According to Mr Tepker, the objective behind the establishment of the Energy Sector Levy Act (ESLA) was intended to generate enough funds, some of which should be available for government to access to settle monies owed the depositors.

In April this year, a statement issued by the Consolidated Bank of Ghana, said upon directives of the Receiver, a special account will be opened to hold the balance payable to all validated customers whose deposits exceed the cash payment threshold as advised.

It added that funds in excess of the cut-off for cash payment would be paid in equal instalments every six months over a five-year period after the initial payment is made in March 2021.

“The Bank has established a mechanism for those depositors who wish to obtain cash ahead of the liquidation schedule to discount those expected cashflows with the bank at a competitive rate,” it added.

But those affected feel shortchanged. They are also mounting pressure on the President to walk the talk after the full assurances made in the State of the Nation Address, SONA in February this year that all those affected will receive their cash in full.

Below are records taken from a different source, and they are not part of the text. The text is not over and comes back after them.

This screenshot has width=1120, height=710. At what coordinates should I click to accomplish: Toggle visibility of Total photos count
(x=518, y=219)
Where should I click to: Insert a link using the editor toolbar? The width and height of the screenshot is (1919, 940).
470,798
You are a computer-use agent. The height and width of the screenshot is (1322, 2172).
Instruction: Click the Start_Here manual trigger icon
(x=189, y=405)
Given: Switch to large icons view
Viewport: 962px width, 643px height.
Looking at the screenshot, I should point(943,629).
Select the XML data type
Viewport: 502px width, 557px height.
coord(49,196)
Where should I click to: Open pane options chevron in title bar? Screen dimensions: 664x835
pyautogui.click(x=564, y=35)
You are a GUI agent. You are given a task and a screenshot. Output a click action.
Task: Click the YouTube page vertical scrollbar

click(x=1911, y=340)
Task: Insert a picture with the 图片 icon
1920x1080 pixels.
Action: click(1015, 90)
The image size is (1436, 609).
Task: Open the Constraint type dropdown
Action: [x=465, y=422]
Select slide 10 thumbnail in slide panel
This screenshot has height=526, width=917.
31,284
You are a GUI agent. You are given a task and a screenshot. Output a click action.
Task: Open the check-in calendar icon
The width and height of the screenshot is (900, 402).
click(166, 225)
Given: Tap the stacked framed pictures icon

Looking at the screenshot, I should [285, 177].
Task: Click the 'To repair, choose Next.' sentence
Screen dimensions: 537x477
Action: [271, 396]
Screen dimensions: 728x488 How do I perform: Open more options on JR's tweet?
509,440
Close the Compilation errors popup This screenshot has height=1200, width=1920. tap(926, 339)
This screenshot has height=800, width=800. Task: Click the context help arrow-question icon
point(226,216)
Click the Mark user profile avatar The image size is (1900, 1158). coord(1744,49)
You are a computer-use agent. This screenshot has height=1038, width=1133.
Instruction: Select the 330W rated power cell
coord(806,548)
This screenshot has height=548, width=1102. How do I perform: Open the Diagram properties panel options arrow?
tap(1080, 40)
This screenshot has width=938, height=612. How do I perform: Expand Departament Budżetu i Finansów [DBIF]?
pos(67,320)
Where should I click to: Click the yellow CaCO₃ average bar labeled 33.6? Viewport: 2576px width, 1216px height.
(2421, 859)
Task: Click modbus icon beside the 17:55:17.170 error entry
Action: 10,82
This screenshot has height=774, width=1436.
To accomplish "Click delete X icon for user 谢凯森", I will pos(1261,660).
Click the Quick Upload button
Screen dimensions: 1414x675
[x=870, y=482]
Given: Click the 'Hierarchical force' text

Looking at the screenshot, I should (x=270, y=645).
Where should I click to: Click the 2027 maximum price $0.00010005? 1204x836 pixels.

Commenting on the development on Accra based Kasapa FM, Former Finance Minister, Seth Tekper explained that ESLA would rake in about GHS 3billion annually.

“So between 2016 and 2019 when the report was published, ESLA had almost about 10billion cedis in its account. Fundamentally, and of course I must state the ESLA funds were set up to also cater for monies owed contractors and to settle Energy sector debts.

“But all what I am saying is that it should have been prioritized. There is debt that is owed by the Energy sector and other liabilities which is weighing on the balance sheet of banks and turning into non-performing loans,” Mr Tekper emphasized.

He added: ”In fact the Volta River Authority, VRA debt that was classified as a stress on banks was reversed because of the flow from ESLA which went into a special escrow which Parliament set up during the Mahama administration”.

Mr Tekper told ‘Anopa Kasa’ show host, Kwaku Owusu Adjei, that parliament set up a Debt Service Reserve Account and a Debt Service Account for purposes such as the crisis that befell some financial institutions.

“So if at the time the debt in the energy sector and roads was in the range of $2.4billion, which today is about 12billion, then if you are expecting GHS28billion, you should have cleared the energy sector debt and if you had extended the lifespan of ESLA, then part of the funds could have been dedicated to other liabilities. …And remember the ESLA levy was increased in 2019. When petroleum prices go up, funds accruing to ESLA increase because its on the back of pump price,” he further noted.